In Which Restrictions Aren’t Limitations

With my group of friends, hosting a dinner party can sometimes turn into an exercise like one of those logic puzzles on the GRE; if X, Y, Z, and H are coming to dinner and Y can’t eat gluten while Z is vegan, H avoids all starches, and X doesn’t like eggs, where is B going to sit? I keep a spreadsheet and keep it updated so I don’t have to ask every time I invite people to dinner, and I, like many people, am in the habit of asking about any dietary restrictions or preferences when I invite new people over.

‘I’m sorry,’ a friend of mine told me recently in an email as she proceeded to list her food restrictions. ‘I know this is a hassle.’

‘No really,’ I replied, ‘it’s fine.

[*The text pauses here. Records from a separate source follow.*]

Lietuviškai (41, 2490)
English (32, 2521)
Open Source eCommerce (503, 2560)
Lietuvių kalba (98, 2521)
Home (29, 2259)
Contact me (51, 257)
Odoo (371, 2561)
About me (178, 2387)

If it was a hassle, I wouldn’t invite you to dinner.’

(I am not always known for my tact.)

But my statement actually was true, because I don’t regard food restrictions as a hassle, and I do not think they are something people need to apologise for, whether we are talking allergies, sensitivities, religious or ethical restrictions, or simple preferences. I don’t really care if you’re allergic to eggplant, hate quinoa, don’t eat pork for religious reasons (although obviously my kitchen is not koshered, sorry), or are vegan because you are concerned for animals or the environment. All I need to know is that you can’t eat whatever the item in question is (in this case, ‘can’t’ versus ‘won’t’ is not relevant).

The net piece of information I need to have is that if everything on the table contains the offending food item, you will not be able to eat comfortably when you are a guest in my home, and that is a problem. Because from very young childhood, I was raised to regard guests as sacred, to accommodate them, to make sure they were nourished and happy, to treat them as honoured visitors for as long as they stayed. I regard this not just as something done between friends, as a rightness that you do when you invite people into your home, but as part of being in a community, and as a rightness for the world; I would be horrified if someone left my home feeling hungry, or unhappy, or uncomfortable, and I try to ensure that everyone feels welcomed as soon as they walk through my door.

So food restrictions really aren’t a problem for me, and in fact, I view them as kind of fun. Sometimes, it’s possible to serve an entire meal where everyone present can eat everything, and that’s really what I try to aim for, so that people don’t have to worry, double check, or have concerns about cross-contamination. At other times, I have to make a mix of things to accommodate people (without the dreaded ‘here, have a salad’ for the vegan or having an obviously singled-out dish for someone with particularly exacting needs).

As a host, these things should be second-nature to me. As a cook, these things delight me. Dietary restrictions are a chance for me to cook multiple dishes for the table, to have fun with recipes, to try working with ingredients and dishes I’ve never experienced before. I love experimenting, and to me, dietary restrictions create an ideal excuse. I’ve made all sorts of things I would never have made to accommodate the needs of guests as well as to give them a little taste of foods they’ve missed and are craving; gluten free tempura, duck egg lemon meringue pie, and more have all crossed my counters, and they’re all things I wouldn’t have thought to make, and wouldn’t have bothered to try making, if it hadn’t been for the people in my life who needed them.

Food is such a complex political and social thing, even when it’s just the food in your own home. Eating is a very loaded cultural act, and dietary restrictions are too, since many people are very invested in policing the contents of each other’s plates; people are told they’re faking allergies and sensitivities, using specialised diets to conceal eating disorders, and any number of other charming things, as though another person’s health and wellbeing is your personal concern. This kind of food concerntrolling drives people who really do need help even further from reaching out for assistance, and it creates a climate where people with dietary restrictions have to feel defensive and apologetic.

You don’t need to apologise for what you eat, and the way you eat it. There’s nothing to be ashamed of, and a host who makes you feel that way is no friend of yours. And you don’t need to defend your dietary choices (or the choices that have been thrust upon you) to satisfy the prurient curiosity of a host or other people at table. If you like talking about what you eat and why, you can certainly answer polite questions, but you don’t have to respond to interrogation—just as you don’t need to evangelise your way of eating to other people at the table who have their own way of eating.

We live in a culture where it is very popular to mock and belittle eating restrictions, which sets up dangerous and frustrating precedents. And, of course, makes the people who live with restrictions feel even more marginalised, setting up restrictions as limitations, rather than what they really are. They’re opportunities for exploration, for freedom, for thinking outside the box, for living in a delicious and lively world filled with things you might not even have considered before.